Fecha de publicación: 31/01/2023

As previsões globais para este 2023 não são incertas. De fato, os líderes da economia global reunidos na edição de 2023 do Fórum Económico Mundial em Davos, na Suíça, têm alertado para a possibilidade de uma recessão ou desaceleração, marcada pela guerra entre a Rússia e a Ucrânia iniciada em fevereiro de 2022 e sem sinais de terminar.

Nesse cenário, impõe-se moderação para a nova geração de governos de esquerda que, desde 2018, vem ganhando terreno na América Latina. Segundo especialistas, esse grupo é bem diferente do anterior que dominou a região na primeira década deste século em diferentes pontos. Esta 'maré rosa', como descreve Miguel Martinez Meucci, Cientista político da Universidade Austral do Chile, tem origem na pandemia de COVID-19.

“Embora haja aumento nos preços das commodities, muitos países dentro e fora da região vivem uma recessão econômica e uma dinâmica inflacionária significativa, então agora será mais difícil usar o gasto público para governar”, afirma Martínez Meucci.

Mudança de discurso

Com efeito, as condições na região como no mundo diferem dos tempos em que Hugo Chávez, Lula da Silva, Néstor Kirchner, Rafael Correa, Evo Morales e Daniel Ortega percorreram o continente pedindo uma "mudança radical" para uma esquerda que o falecido venezuelano chamou de "socialismo do século XXI" (termo copiado do sociólogo alemão Heinz Dieterich), uma corrente que tinha pouco da ideologia marxista e bastante do liberalismo.

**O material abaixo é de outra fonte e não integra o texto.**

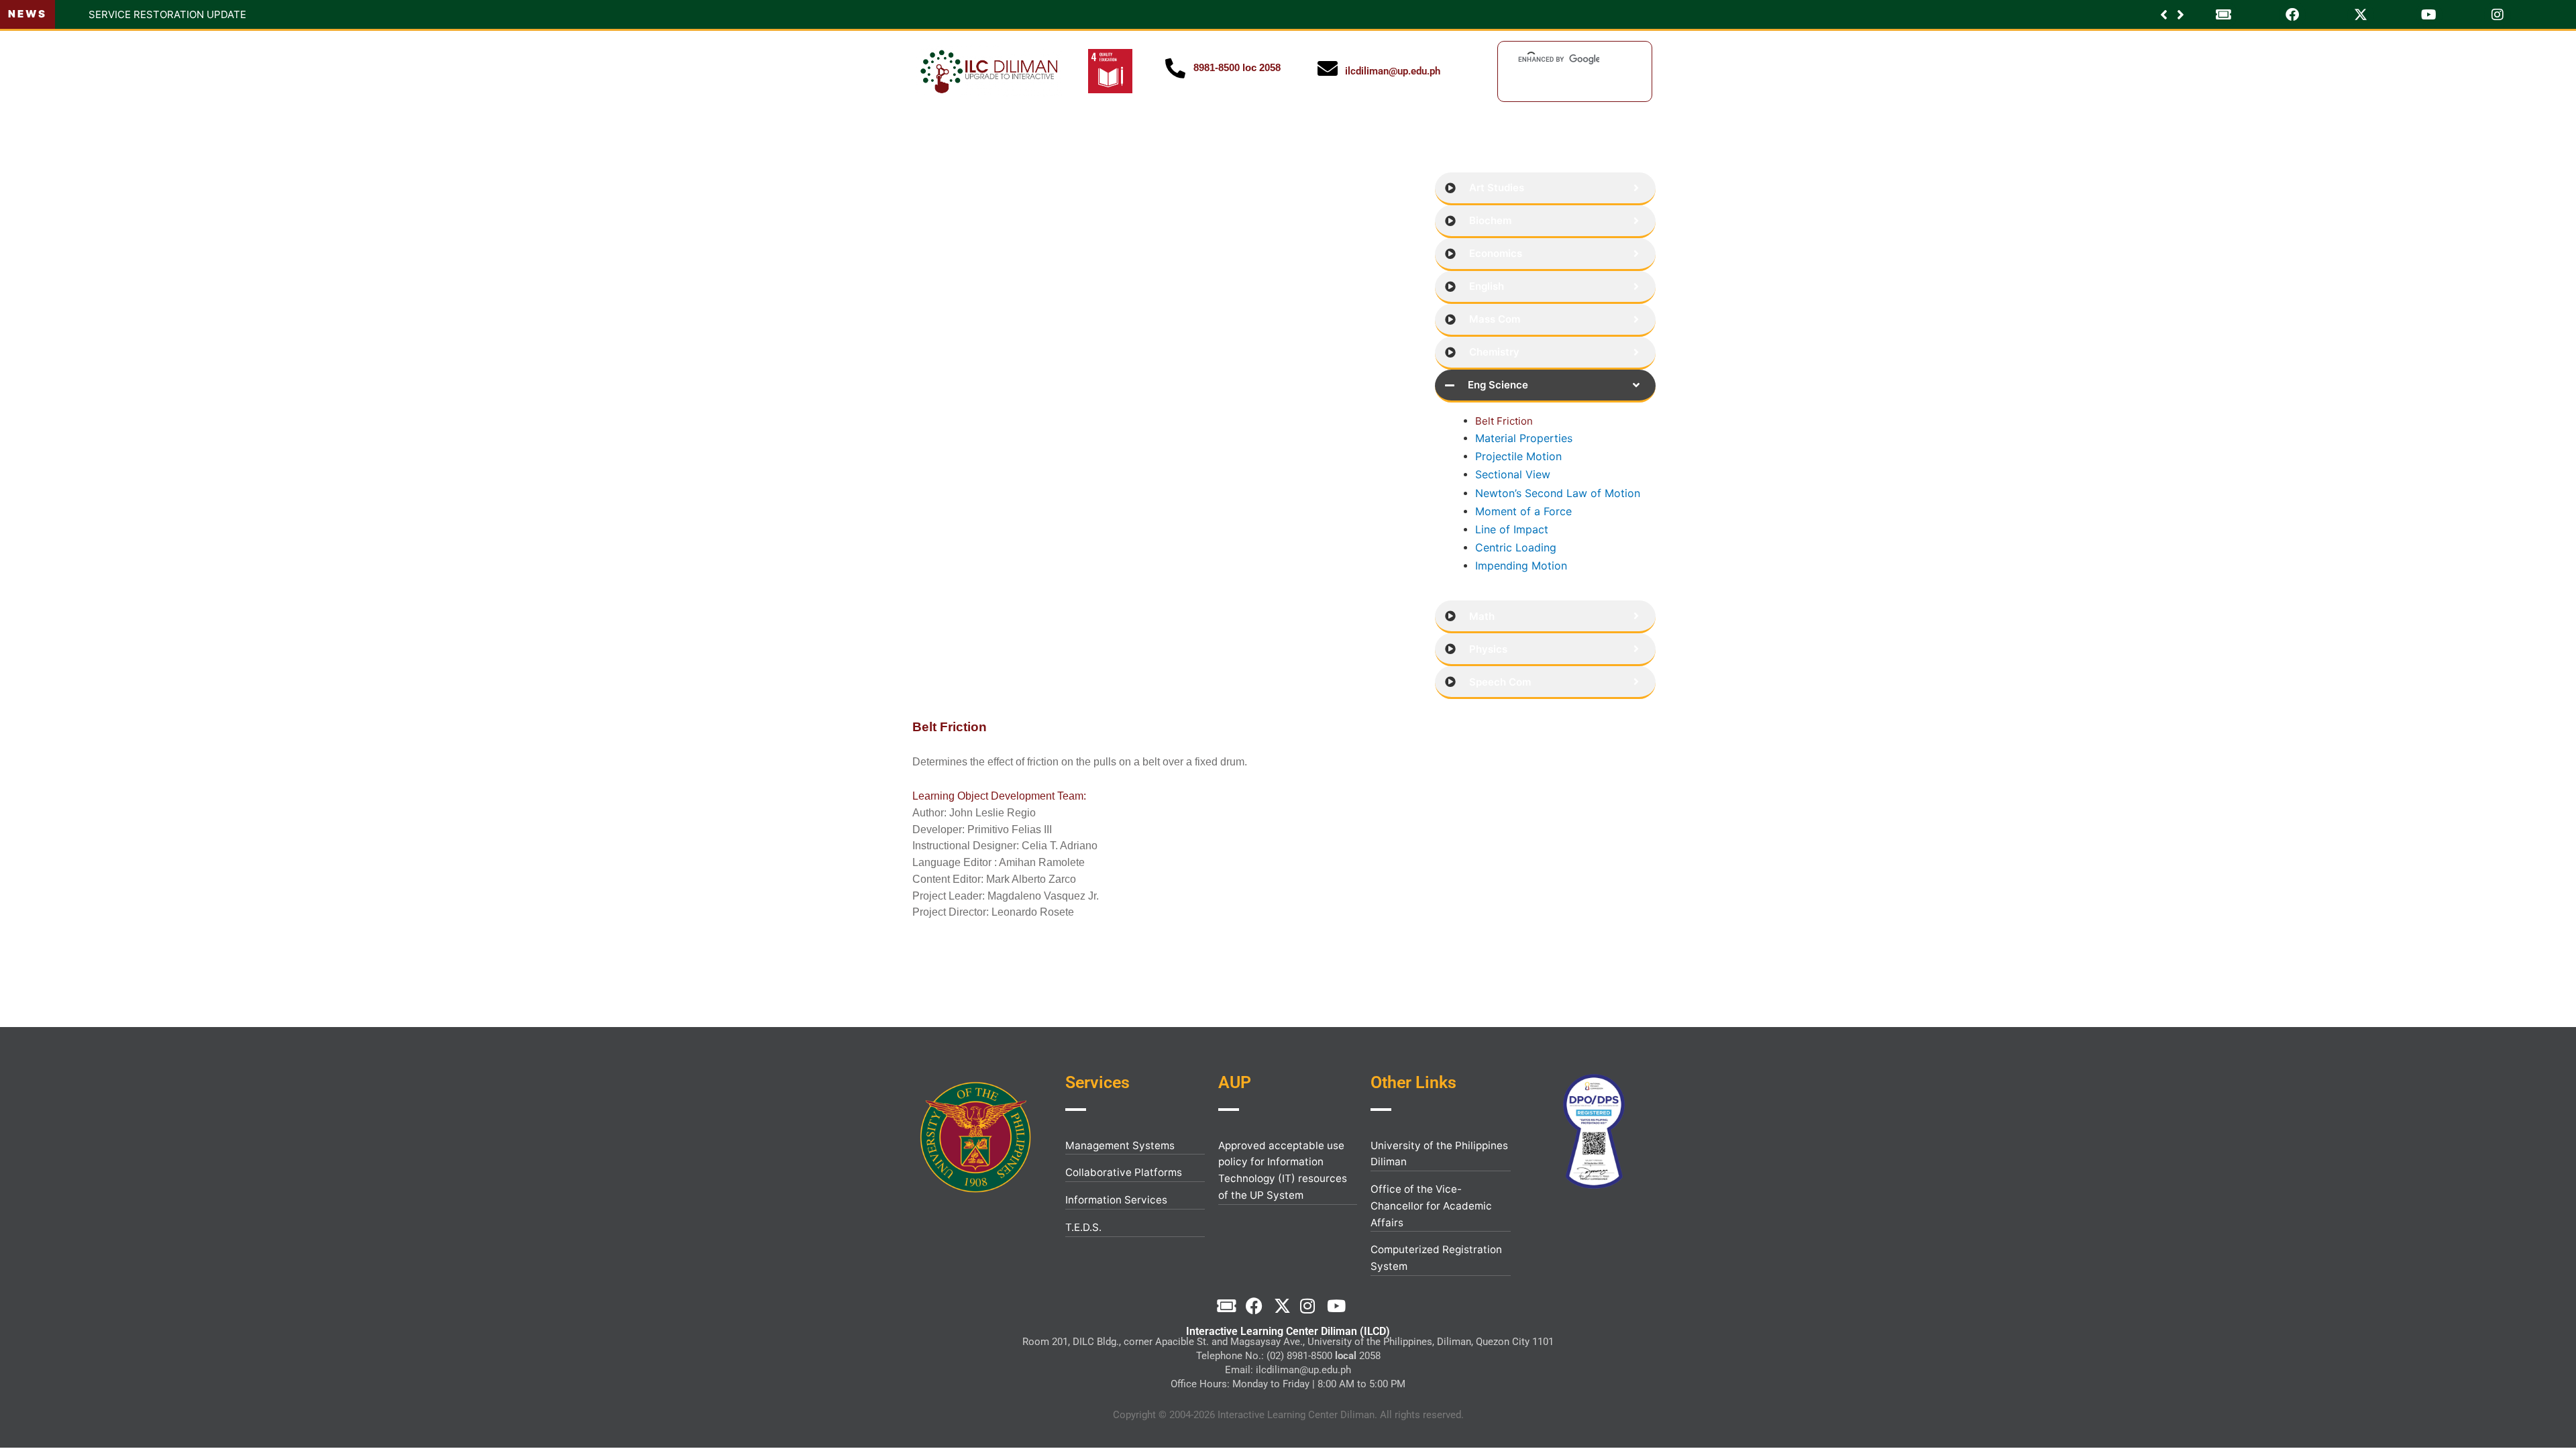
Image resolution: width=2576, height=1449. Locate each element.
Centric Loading (1515, 547)
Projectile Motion (1518, 456)
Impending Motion (1521, 565)
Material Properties (1523, 438)
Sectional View (1512, 474)
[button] (2180, 15)
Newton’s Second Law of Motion (1557, 493)
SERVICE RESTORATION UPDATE (142, 14)
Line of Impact (1511, 529)
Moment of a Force (1523, 511)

E se o futuro pode ser julgado por experiências recentes, as evidências de moderação são óbvias. Desde 2018, quando conquistou a presidência, o discurso inflamado de Andrés Manuel López Obrador não causou grandes estragos na economia mexicana, que ainda se destaca como a segunda mais importante da região e como a passagem segura que liga o norte desenvolvido ao sul continental emergente.

A Argentina, governada desde 2019 por Alberto Fernández, talvez seja a nação que mais tem sofrido entre as grandes da vizinhança, mas sua crise tende a ser mais estrutural do que provocada por ideologias antiquadas. Enquanto o Chile, com Gabriel Boric na vanguarda, mantém intacta sua preeminência como uma das economias mais confiáveis ​​da América Latina.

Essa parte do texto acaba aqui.